= Antonio Fustella =

Italian prelate

Antonio Fustella (24 January 1913 – 5 February 1986) was an Italian prelate of the Catholic Church who was Bishop of Todi (1960–1967), rector of the Pontifical Lombard Seminary (1967–1969), and Apostolic Administrator (1969–1973) and Bishop (1973–1986) of Saluzzo.

==Biography==
Antonio Fustella was born on 24 January 1913 in Pagnano di Merate, Italy, the fourth of nine children born to Guglielmo and Caterina. He completed his studies at the Pontifical Lombard Seminary in Rome, and earned a licentiate in theology at the Pontifical Gregorian University. He was ordained a priest on 5 April 1937 by Cardinal Alfredo Ildefonso Schuster, Archbishop of Milan. He then taught at the Archiepiscopal seminary of Milan and in 1948 became a parish priest in Motta Visconti.

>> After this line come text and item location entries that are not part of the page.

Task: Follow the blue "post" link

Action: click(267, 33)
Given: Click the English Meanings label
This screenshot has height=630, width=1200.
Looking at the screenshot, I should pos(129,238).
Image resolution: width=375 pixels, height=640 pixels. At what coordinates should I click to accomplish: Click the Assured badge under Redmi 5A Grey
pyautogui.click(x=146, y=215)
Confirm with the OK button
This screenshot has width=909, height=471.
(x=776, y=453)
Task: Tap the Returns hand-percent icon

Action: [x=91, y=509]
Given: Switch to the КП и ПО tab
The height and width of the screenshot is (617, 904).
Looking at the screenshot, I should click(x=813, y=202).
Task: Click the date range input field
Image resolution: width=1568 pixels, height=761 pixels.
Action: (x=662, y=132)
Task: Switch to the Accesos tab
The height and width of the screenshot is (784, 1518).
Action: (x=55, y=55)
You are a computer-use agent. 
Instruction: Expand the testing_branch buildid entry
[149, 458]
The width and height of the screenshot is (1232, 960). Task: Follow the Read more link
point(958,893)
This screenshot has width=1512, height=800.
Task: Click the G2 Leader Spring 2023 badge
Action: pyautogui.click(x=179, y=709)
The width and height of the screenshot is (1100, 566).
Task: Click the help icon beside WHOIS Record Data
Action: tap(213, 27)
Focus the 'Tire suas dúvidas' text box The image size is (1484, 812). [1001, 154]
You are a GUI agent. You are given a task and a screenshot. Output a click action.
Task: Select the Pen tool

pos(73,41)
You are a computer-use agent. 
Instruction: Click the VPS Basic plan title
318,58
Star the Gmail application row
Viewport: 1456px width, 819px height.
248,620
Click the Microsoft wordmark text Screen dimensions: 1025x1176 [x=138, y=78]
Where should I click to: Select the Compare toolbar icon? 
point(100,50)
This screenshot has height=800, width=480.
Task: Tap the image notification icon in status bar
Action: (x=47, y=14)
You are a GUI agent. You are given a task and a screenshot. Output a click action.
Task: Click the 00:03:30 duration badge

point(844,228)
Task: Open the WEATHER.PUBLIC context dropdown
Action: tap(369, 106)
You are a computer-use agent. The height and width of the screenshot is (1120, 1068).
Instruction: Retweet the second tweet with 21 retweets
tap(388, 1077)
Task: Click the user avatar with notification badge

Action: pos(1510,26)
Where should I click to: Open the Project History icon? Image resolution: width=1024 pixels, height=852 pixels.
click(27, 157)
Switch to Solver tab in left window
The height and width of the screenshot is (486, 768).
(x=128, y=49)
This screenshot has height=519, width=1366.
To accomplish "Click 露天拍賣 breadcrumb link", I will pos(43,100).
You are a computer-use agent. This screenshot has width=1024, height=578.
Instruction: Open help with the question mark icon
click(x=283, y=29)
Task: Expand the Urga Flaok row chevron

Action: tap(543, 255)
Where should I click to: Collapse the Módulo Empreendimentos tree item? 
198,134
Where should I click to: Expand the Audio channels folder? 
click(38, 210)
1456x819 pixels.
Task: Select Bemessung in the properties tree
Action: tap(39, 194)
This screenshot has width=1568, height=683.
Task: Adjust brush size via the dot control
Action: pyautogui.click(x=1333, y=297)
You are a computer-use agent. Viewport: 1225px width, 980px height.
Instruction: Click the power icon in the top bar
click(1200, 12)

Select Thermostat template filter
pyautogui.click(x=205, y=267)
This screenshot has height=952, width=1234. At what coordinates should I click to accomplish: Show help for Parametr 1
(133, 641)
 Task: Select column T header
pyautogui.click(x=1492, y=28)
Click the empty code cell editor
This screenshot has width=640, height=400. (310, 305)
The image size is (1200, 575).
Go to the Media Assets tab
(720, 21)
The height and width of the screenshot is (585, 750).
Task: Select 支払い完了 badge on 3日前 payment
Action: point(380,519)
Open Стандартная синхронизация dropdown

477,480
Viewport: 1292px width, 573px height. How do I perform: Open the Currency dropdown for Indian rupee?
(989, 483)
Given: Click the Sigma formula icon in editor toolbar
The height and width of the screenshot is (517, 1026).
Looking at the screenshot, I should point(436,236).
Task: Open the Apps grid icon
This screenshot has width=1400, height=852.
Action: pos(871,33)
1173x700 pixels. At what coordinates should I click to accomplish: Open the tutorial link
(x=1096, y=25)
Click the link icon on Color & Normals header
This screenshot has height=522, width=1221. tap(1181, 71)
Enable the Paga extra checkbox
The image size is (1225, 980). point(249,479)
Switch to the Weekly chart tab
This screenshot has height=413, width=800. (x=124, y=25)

He was dean of the Collegio San Carlo in Milan from 1955 to 1960.

On 15 May 1960, Pope John XXIII named him Bishop of Todi. He received his episcopal consecration on 25 June 1960 from Cardinal Giovanni Battista Montini, Archbishop of Milan. He participated in all four sessions of the Second Vatican Council, taking especial interest in questions of liturgical practice.

On 1 October 1967, he became rector of the Pontifical Lombard Seminary in Rome. On 19 October 1967, Pope Paul VI named him titular bishop of Sebana. His two years at the seminary were "not without problems and headaches".

On 19 June 1969, he was named Apostolic Administrator of Saluzzo sede plena, that is, with the right to succeed Bishop Egidio Luigi Lanzo, then 84 years old. (Note: At Lanzo's request, Guido Tonetti, Archbishop-Bishop of Cuneo, had been appointed administrator on 7 January 1967. Two self-published online databases date Fustella's appointment as Administrator to 1967, unaware of his position at the Pontifical Lombard Seminary.) He was welcomed in Saluzzo on 13 September 1969. Lanzo died on 29 January 1973 at the age of 87. On 22 May 1973, Pope Paul appointed Fustella Bishop of Saluzzo. His administration of the diocese focused on the reorganization of resources and personnel to support the population shifts associated with industrialization and rural depopulation. In addition to his local duties, including three complete rounds of visits to all the parishes in his diocese, he supported the missions in Cameroon and visited that country in 1975.

Fustella died of a heart attack in Saluzzo on 5 February 1986 at the age of 73. His remains were interred in the crypt of the cathedral of Maria SS. Assunta in Saluzzo.